= Beginning of Section =

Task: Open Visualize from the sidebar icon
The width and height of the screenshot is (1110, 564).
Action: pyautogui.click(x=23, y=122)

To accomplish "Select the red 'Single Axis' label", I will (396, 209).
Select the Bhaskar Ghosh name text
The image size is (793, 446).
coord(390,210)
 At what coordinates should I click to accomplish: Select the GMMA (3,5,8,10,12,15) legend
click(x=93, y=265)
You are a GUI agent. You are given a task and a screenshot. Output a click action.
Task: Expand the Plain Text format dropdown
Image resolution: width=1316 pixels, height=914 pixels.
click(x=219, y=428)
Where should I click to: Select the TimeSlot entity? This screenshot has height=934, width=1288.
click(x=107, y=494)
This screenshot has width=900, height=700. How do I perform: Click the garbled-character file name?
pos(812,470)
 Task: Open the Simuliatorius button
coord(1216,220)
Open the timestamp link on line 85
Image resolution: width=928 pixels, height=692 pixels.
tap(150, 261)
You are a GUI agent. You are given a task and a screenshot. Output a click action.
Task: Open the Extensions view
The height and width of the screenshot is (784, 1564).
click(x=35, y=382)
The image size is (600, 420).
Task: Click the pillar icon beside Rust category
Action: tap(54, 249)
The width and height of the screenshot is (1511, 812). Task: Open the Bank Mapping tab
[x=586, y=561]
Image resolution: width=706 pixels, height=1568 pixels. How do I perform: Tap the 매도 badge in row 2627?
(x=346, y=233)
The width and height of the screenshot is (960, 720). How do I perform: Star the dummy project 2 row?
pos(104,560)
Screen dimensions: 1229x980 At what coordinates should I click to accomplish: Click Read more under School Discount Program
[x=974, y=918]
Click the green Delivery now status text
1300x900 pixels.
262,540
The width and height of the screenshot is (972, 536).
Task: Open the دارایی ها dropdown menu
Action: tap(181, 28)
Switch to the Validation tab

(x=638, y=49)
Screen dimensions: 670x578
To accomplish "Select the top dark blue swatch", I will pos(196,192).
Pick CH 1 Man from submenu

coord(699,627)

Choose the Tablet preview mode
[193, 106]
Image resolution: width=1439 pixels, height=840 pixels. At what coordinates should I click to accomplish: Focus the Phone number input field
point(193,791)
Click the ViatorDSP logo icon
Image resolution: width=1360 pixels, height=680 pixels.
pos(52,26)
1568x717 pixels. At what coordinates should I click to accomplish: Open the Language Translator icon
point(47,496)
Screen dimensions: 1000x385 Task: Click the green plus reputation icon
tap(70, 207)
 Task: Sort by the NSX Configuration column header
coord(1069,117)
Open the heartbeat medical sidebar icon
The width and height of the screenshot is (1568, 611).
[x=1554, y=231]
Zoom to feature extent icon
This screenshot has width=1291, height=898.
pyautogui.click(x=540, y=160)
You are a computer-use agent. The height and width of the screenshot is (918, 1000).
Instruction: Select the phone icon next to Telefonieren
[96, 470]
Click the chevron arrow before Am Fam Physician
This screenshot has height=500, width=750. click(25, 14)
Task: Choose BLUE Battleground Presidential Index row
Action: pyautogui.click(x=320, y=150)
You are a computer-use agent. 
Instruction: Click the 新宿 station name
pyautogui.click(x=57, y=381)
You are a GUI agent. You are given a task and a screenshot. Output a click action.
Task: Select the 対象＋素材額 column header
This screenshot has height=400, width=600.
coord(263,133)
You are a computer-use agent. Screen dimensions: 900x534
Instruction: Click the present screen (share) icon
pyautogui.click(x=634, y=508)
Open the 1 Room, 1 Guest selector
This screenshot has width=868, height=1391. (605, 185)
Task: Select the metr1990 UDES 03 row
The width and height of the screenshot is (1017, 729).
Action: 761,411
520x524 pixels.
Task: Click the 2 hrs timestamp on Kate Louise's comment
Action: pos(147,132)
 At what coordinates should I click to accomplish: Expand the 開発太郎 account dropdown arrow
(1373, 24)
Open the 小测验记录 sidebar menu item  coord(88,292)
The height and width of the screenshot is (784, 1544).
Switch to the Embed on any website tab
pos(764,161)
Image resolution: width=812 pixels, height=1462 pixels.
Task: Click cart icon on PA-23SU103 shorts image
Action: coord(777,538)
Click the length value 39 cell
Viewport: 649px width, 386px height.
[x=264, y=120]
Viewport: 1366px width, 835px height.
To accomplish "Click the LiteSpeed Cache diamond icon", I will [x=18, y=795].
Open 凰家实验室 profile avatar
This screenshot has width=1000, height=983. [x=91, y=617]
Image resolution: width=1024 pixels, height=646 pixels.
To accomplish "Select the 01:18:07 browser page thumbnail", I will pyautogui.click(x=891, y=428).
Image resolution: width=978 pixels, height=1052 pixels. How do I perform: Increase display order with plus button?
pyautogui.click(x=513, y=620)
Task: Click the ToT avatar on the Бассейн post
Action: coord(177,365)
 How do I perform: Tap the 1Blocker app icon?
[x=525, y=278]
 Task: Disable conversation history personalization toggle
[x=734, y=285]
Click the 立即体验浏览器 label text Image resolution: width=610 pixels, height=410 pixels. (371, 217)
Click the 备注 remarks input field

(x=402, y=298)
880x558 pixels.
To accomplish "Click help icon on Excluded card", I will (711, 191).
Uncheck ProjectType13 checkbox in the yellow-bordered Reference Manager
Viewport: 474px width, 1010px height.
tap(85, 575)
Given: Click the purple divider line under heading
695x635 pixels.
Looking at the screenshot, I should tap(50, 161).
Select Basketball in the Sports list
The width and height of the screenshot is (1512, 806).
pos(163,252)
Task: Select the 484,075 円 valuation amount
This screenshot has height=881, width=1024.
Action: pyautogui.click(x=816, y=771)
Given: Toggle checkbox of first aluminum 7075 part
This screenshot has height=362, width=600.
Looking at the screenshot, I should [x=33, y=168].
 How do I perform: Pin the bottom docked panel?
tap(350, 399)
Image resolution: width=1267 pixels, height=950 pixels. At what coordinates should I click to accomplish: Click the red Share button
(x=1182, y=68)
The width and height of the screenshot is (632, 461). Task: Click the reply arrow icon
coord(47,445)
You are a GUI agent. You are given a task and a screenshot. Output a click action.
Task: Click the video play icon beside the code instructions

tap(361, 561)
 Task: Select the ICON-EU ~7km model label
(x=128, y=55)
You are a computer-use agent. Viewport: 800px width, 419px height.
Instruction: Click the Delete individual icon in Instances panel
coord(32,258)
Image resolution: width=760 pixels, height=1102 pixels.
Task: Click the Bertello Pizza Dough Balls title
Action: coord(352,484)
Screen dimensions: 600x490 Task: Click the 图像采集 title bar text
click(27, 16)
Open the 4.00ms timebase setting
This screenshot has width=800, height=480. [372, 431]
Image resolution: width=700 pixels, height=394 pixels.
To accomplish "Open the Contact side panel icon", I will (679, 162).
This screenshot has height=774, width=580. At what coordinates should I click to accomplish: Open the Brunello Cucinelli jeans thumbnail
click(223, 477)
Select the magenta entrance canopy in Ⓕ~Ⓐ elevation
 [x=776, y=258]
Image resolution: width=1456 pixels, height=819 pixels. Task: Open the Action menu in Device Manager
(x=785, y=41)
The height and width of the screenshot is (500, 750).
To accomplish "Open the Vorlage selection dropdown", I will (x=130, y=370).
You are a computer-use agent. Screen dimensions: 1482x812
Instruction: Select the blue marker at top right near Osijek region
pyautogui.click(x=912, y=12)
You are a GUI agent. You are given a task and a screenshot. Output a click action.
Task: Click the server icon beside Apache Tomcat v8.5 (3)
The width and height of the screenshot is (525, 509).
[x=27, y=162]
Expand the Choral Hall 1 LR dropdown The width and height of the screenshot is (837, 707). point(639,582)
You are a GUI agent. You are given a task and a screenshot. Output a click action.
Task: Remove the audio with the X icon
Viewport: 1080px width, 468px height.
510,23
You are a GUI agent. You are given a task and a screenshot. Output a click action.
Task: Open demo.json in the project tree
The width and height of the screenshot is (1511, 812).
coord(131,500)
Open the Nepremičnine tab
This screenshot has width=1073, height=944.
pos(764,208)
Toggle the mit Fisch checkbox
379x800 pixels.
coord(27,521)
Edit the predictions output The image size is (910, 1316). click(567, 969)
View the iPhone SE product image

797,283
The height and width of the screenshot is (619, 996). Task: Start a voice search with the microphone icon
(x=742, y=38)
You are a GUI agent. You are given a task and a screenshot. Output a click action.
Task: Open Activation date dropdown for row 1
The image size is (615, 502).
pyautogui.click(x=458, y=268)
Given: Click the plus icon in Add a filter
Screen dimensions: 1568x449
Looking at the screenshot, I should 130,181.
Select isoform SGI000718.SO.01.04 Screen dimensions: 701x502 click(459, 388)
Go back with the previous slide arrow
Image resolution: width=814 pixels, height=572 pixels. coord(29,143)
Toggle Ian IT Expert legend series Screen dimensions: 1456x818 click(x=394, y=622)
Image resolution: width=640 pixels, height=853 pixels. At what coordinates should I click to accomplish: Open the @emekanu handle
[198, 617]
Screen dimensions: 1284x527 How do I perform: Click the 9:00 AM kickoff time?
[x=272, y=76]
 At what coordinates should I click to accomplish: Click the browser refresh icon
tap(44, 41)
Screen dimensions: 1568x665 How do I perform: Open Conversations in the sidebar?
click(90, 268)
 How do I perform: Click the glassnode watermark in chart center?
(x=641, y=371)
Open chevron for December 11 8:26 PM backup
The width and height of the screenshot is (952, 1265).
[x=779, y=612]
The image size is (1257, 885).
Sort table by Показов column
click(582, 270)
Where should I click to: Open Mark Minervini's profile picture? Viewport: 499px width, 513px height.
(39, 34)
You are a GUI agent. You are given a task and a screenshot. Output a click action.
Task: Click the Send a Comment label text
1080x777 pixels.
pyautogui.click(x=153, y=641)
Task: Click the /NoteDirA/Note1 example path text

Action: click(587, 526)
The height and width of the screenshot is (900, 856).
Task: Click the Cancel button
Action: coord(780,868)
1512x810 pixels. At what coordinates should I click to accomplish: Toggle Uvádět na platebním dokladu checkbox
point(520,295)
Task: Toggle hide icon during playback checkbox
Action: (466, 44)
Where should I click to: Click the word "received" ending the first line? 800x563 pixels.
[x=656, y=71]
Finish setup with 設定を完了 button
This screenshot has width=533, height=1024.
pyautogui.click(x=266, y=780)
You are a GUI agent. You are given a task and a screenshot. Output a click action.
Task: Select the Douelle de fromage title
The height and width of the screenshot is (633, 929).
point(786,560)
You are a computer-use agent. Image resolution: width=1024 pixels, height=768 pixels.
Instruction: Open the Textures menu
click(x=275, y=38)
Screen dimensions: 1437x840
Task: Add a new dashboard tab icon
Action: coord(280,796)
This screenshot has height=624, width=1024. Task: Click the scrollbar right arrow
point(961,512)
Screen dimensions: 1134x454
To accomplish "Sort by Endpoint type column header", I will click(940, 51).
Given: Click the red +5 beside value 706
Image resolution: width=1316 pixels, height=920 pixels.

= End of Section =

WHAT IS REQUIRED ▸
Check each line above for "computer" and state how many match, answering with only the number.

EXPECTED ANSWER ▸
6